From: "Daniel P. Berrange" <berrange(a)redhat.com>
Use numactl to set NUMA memory placement for LXC containers
* src/lxc/lxc_controller.c: Support NUMA memory placement
---
src/lxc/lxc_controller.c | 111 ++++++++++++++++++++++++++++++++++++++++++++++
1 files changed, 111 insertions(+), 0 deletions(-)

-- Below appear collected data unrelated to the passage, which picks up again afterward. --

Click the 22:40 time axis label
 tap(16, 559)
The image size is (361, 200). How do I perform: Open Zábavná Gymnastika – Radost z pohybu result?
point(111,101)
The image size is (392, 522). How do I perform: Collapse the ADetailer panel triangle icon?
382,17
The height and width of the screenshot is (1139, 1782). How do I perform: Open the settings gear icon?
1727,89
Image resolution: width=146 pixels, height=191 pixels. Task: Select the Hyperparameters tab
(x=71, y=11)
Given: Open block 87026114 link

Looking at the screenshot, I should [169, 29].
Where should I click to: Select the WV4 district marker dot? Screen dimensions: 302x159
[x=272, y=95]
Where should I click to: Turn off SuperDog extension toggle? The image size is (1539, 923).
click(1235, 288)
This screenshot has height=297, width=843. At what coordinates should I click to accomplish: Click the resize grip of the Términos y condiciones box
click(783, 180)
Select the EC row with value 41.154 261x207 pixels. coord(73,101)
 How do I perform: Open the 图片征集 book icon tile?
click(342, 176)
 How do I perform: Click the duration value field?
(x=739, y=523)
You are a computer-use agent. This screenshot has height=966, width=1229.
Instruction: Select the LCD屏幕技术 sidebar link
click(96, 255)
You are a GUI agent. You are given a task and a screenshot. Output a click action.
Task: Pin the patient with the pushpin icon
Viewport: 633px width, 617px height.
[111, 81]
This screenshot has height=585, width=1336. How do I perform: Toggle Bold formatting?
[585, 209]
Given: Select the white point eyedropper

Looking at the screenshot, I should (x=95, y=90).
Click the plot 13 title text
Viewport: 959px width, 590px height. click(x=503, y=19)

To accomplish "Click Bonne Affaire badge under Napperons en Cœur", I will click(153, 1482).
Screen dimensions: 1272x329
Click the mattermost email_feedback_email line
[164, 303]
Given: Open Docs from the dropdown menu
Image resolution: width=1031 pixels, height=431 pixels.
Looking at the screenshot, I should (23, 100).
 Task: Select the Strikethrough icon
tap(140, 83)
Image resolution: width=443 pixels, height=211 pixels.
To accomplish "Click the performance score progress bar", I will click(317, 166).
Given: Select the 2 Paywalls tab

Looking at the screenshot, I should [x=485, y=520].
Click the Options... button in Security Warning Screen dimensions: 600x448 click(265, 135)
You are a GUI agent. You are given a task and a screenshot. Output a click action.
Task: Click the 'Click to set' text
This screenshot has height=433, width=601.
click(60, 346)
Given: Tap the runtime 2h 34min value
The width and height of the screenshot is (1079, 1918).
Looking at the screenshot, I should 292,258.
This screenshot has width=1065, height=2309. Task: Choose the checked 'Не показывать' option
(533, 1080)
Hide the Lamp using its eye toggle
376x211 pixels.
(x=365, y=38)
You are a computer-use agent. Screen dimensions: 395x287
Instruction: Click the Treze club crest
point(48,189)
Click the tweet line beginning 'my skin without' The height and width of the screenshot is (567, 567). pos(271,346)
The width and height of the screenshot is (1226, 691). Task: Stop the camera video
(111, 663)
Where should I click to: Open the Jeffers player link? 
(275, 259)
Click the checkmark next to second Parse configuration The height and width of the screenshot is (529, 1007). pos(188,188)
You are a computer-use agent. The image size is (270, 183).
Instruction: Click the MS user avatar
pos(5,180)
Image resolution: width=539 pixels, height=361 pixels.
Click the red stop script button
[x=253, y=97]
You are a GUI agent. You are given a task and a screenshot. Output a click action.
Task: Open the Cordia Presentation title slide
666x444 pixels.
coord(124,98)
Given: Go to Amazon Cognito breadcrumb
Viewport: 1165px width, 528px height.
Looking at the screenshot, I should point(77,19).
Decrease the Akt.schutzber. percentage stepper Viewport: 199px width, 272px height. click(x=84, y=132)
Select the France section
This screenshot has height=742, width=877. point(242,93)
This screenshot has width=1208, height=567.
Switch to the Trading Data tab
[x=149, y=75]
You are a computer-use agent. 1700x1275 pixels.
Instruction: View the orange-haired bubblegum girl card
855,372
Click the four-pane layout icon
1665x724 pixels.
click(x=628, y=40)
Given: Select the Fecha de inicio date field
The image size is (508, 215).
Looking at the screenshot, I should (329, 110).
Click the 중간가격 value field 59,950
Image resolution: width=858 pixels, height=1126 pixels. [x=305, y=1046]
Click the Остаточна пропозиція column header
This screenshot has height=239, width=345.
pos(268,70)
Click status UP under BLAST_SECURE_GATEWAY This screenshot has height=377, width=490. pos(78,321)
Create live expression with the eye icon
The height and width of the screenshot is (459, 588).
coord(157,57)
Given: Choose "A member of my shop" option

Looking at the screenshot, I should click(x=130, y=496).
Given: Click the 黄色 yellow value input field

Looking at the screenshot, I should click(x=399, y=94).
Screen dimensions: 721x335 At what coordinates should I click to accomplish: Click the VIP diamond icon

diff --git a/src/lxc/lxc_controller.c b/src/lxc/lxc_controller.c
index d3c3b61..4f2326b 100644
--- a/src/lxc/lxc_controller.c
+++ b/src/lxc/lxc_controller.c
@@ -48,6 +48,11 @@
# include <cap-ng.h>
#endif
+#if HAVE_NUMACTL
+# define NUMA_VERSION1_COMPATIBILITY 1
+# include <numa.h>
+#endif
+
#include "virterror_internal.h"
#include "logging.h"
#include "util.h"
@@ -223,6 +228,101 @@ cleanup:
return ret;
}
+
+#if HAVE_NUMACTL
+static int lxcSetContainerNUMAPolicy(virDomainDefPtr def)
+{
+ nodemask_t mask;
+ int mode = -1;
+ int node = -1;
+ int ret = -1;
+ int i = 0;
+ int maxnode = 0;
+ bool warned = false;
+
+ if (!def->numatune.memory.nodemask)
+ return 0;
+
+ VIR_DEBUG("Setting NUMA memory policy");
+
+ if (numa_available() < 0) {
+ lxcError(VIR_ERR_CONFIG_UNSUPPORTED,
+ "%s", _("Host kernel is not aware of NUMA."));
+ return -1;
+ }
+
+ maxnode = numa_max_node() + 1;
+
+ /* Convert nodemask to NUMA bitmask. */
+ nodemask_zero(&mask);
+ for (i = 0; i < VIR_DOMAIN_CPUMASK_LEN; i++) {
+ if (def->numatune.memory.nodemask[i]) {
+ if (i > NUMA_NUM_NODES) {
+ lxcError(VIR_ERR_CONFIG_UNSUPPORTED,
+ _("Host cannot support NUMA node %d"), i);
+ return -1;
+ }
+ if (i > maxnode && !warned) {
+ VIR_WARN("nodeset is out of range, there is only %d NUMA "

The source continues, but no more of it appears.